> **Task**
Retype the lines from the one containing "You are a GUI" through the last line of the entries below, exactly and in full, omitting every image.

> **Source data**
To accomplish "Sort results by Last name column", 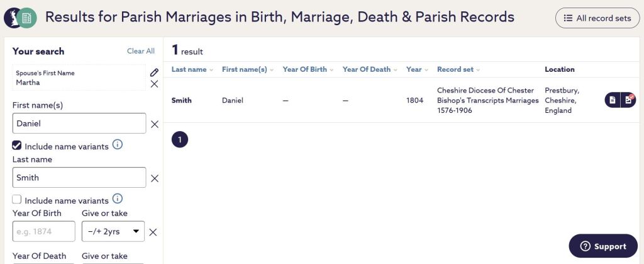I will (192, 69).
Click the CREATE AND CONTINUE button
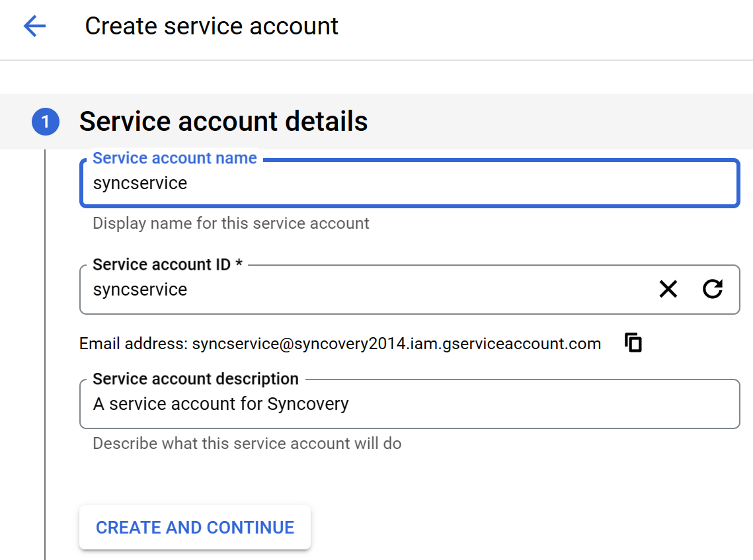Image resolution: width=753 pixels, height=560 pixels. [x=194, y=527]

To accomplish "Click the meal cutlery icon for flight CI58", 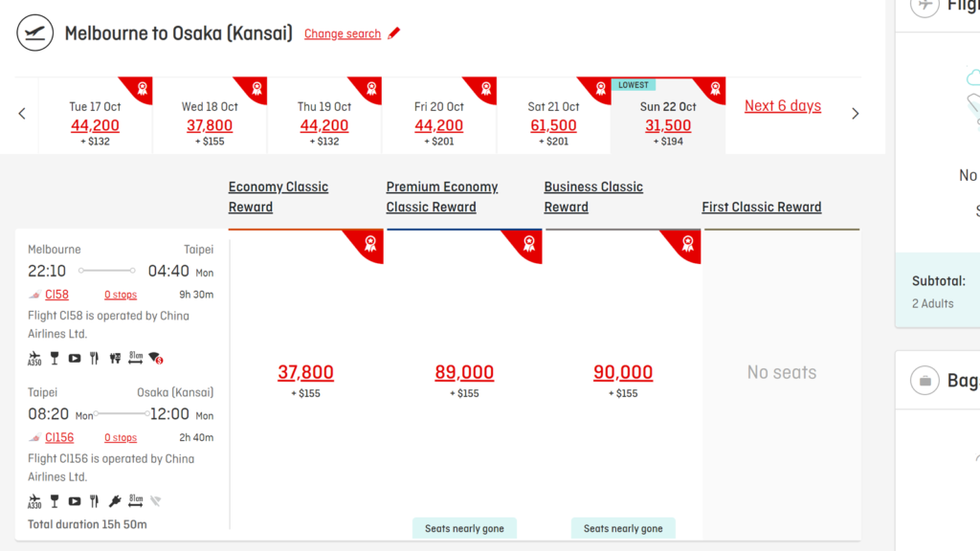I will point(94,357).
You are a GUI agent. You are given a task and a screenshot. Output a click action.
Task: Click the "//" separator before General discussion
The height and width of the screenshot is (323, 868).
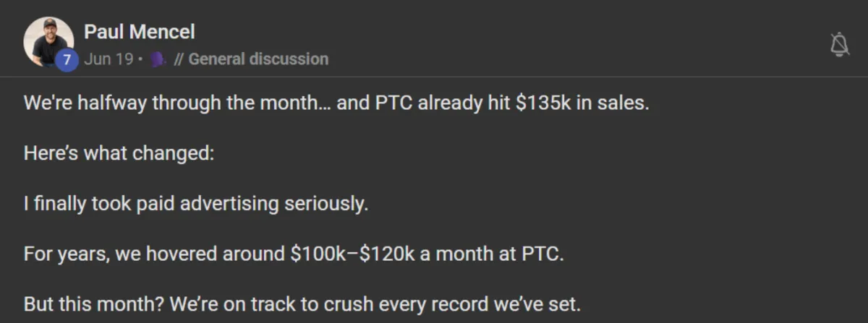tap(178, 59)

> **Answer to this exercise**
You are a GUI agent. You are given a task and a screenshot. Output a click action.
Task: Click the "//" separator before General discussion
The height and width of the screenshot is (323, 868).
tap(178, 59)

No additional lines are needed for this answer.